AWAL is dead, long live AWAL.
That seems to be the continuity message of Sony Music’s acquisition of the indie giant for $430 million (£314.4m) from Kobalt.
If Kobalt founder and chairman Willard Ahdritz’s much touted “fundamental revolution” for artists is to continue, it will now be masterminded by Sony.
But what does the deal mean for independent music? It remains to be seen whether regulators will look into the takeover. Assuming it goes ahead, the acquisition will be a significant boost to Sony’s overall streaming business.
According to Official Charts Company data, Kobalt’s recorded music division is No.6 in the UK behind the three majors, BMG and XL Beggars. As well as a 0.9% share of All Albums AES, AWAL had a 1% share of the Track Streams market in the UK last year. The total of 1.15 billion streams represented 23% year-on-year growth.
AWAL has helped artists such as Lauv rack up billions of streams, as well as scoring No.1 albums with Gerry Cinnamon and You Me At Six.
So does it matter that AWAL is no longer 100% independent? That probably depends on the artist, their management team and your definition of independence.
Supernature founder Andy Musgrave has founded his own label services and distribution operation, while partnering with Warner Music’s ADA on his management client AJ Tracey. He sees the acquisition of AWAL as part of the bigger streaming picture.

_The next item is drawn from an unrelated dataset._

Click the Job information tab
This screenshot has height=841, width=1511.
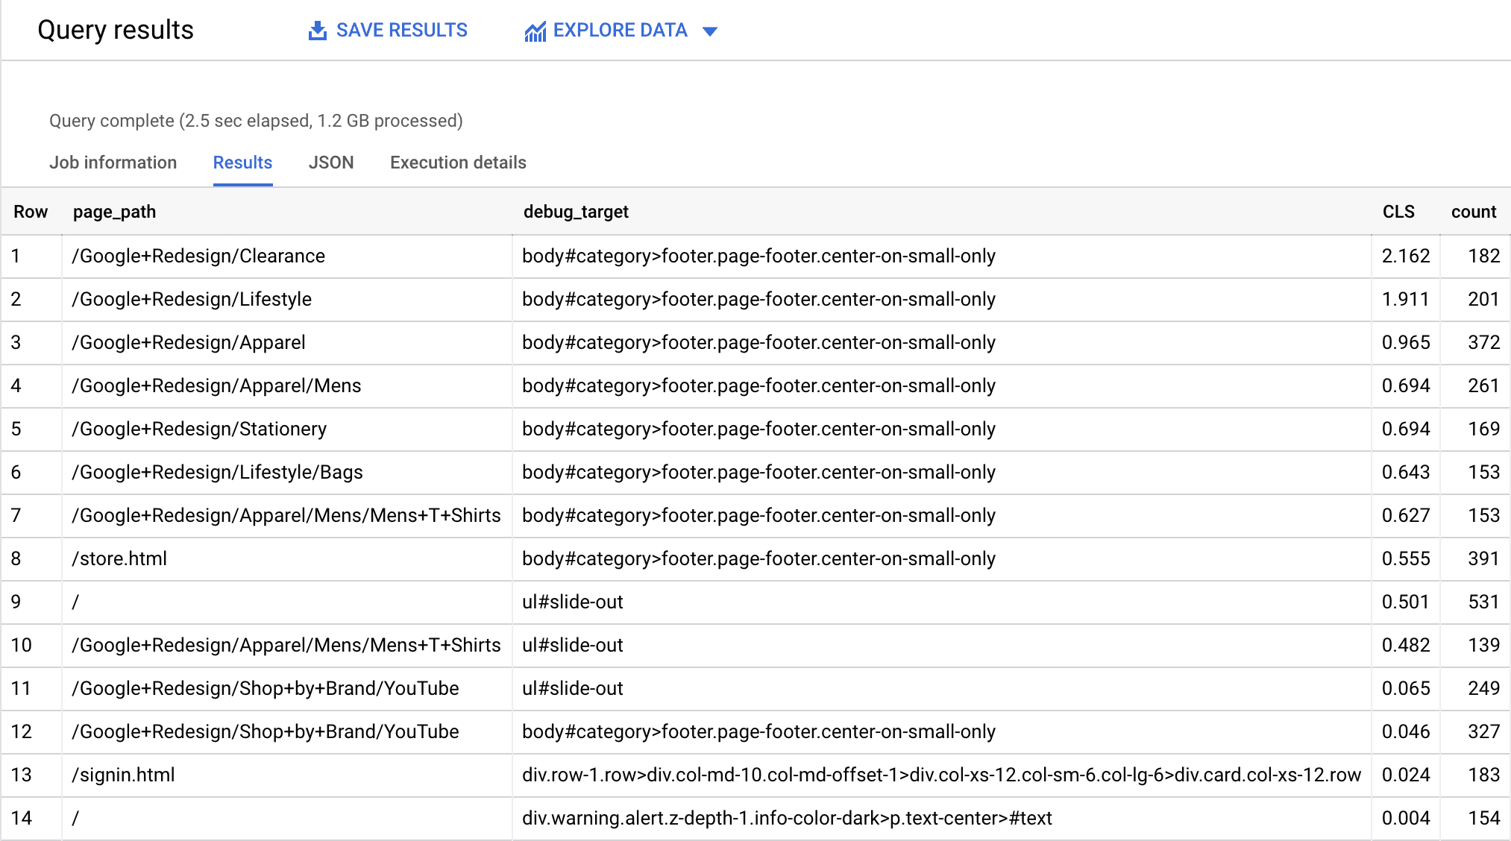coord(115,162)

“I think it’s another indicator that the future of the business lies in the service model,” Musgrave told Music Week. “We're still in the early stages of the digital revolution in this industry.
“As artists become increasingly self-sufficient and business-savvy, service companies like AWAL – allowing artists to maintain ownership of their rights, plus the lion's share of the income – will only get bigger. As that happens, it's the quality of the service, not the size of the budget, that becomes the deciding factor for ambitious young artists looking to build a career.”

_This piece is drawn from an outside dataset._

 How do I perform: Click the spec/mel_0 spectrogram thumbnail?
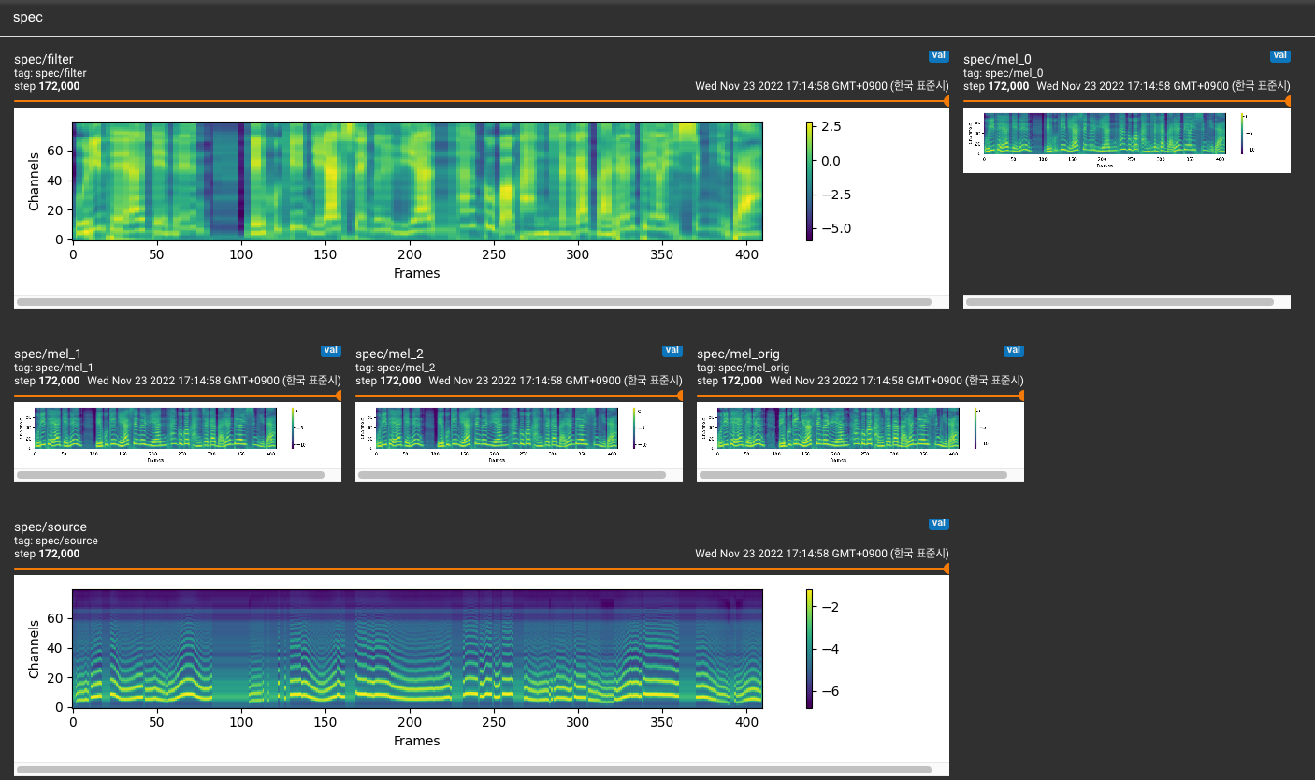coord(1105,133)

So what does a deal like this mean for the artists affected?
“In acquisition situations like this, you just hope the acquired company is enabled to maintain its vision and its values – whilst leveraging all the new resources on offer,” said Musgrave.

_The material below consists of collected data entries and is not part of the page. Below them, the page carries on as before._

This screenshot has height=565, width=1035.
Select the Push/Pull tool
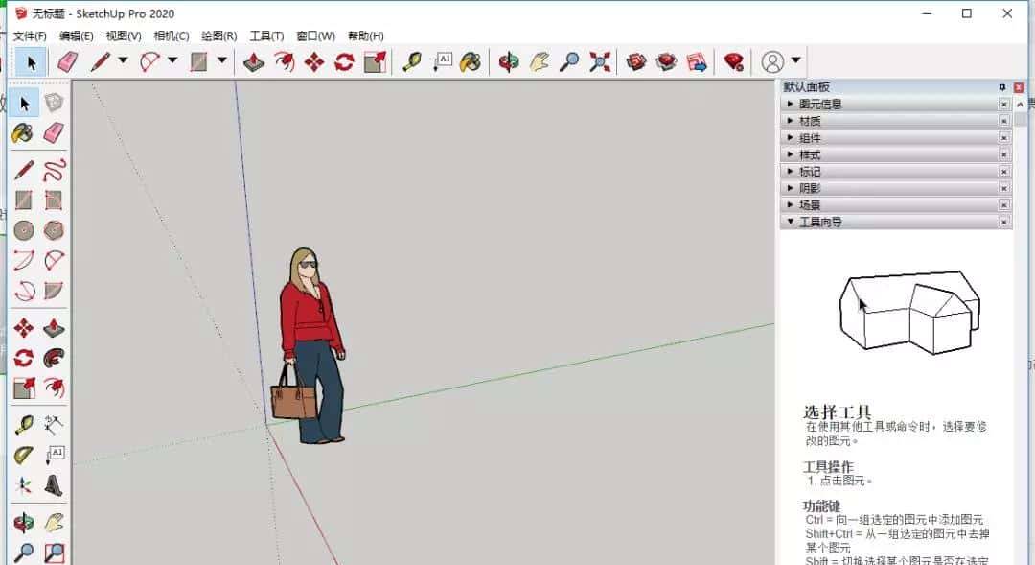251,61
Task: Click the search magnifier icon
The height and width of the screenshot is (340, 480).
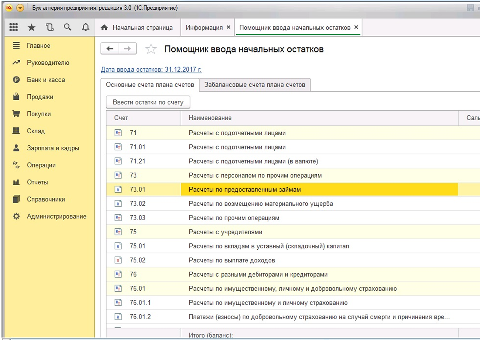Action: pos(67,27)
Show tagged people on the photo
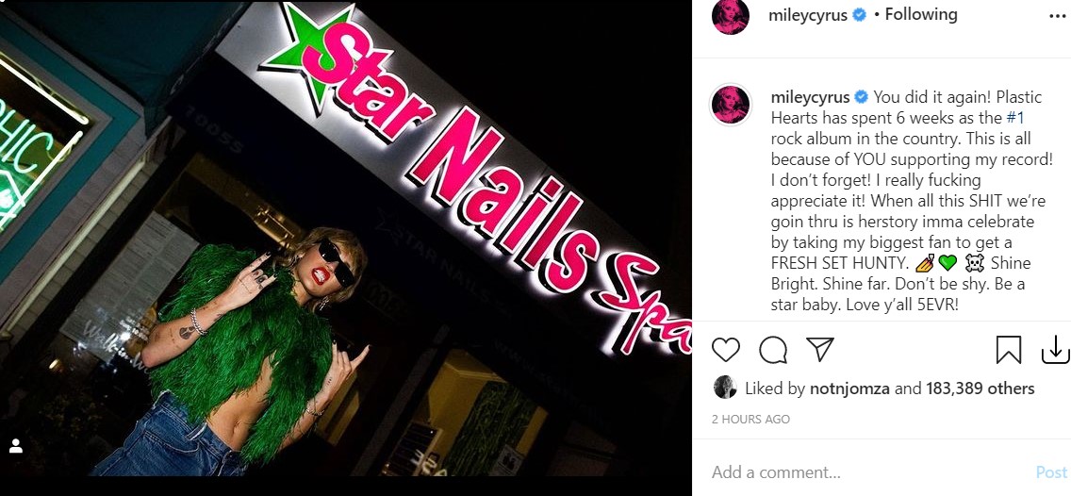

As artists become increasingly self-sufficient and business-savvy, service companies like AWAL will only get bigger
"What is the new definition for independent?" asked Cooking Vinyl chairman Martin Goldschmidt. Cooking Vinyl is a venerable indie, though it happily partners with The Orchard on releases such as last month's No.2 album Songs For The Drunk And Broken Hearted by Passenger.
Even The Smiths, the classic 1980s indie band, ended up signed to Warner Music, who now release the catalogue via Rhino.
For those who want to operate outside of major labels, there is still a strong independent distribution sector, from global operators such as PIAS, streaming specialists like Ditto Music, Believe and Supernature, and physical suppliers Proper Music and Plastic Head.
According to the OCC market shares for 2020, even if you take AWAL out of the equation, 23.6% of streams last year were released independently (which equates to more than 28 billion streams).
Admittedly, some big independent companies such as BMG (ADA) and Because Music (Caroline International) do work with the majors. What’s clear, though, is that all labels need to be artist-friendly in the streaming era, as there are now many routes to market and deals are up for renewal more regularly.
This is such a shame. Like in tech, the incentive & objective of innovation is not to succeed but to be bought out by a tech-giant. Sad if Music goes the same way.... @AWAL one of the most progressive new distribution & promotion leaders took the $. https://t.co/2jRBoI8Ibs— Crispin Hunt (@crispinhunt) February 1, 2021
While Ivors Academy chair Crispin Hunt expressed concerns about the Sony-AWAL deal on social media (“one of the most progressive new distribution & promotion leaders took the $), indie trade bodies have so far been measured in their comments to Music Week.
“AWAL’s sale to Sony highlights the incredible value created by the independent music community as well as the continuing appetite of the Majors to grow their market shares by acquisition,” said AIM CEO Paul Pacifico. “The value of being independent keeps increasing and will continue to do so as new sources of capital are starting to become available to independent music entrepreneurs, and organisations like AIM deliver ever better knowledge on how to play the music game and win.”
Helen Smith, IMPALA’s executive chair, said: “It’s great to see the value that this places on independent music. At the same time, this deal further cements the positon of a market leader, so we will be discussing it at our next board. It will be interesting to see what the regulators have to say, and of course with Brexit, that means the UK as well as the EU.”
It will be interesting to see what the regulators have to say, and of course with Brexit, that means the UK as well as the EU
Under its previous leader, Merlin spoke out against The Orchard’s “land-grab of independent rights” in 2017.
Jeremy Sirota, CEO of Merlin, responded to the latest Sony deal by underlining the strength of indies.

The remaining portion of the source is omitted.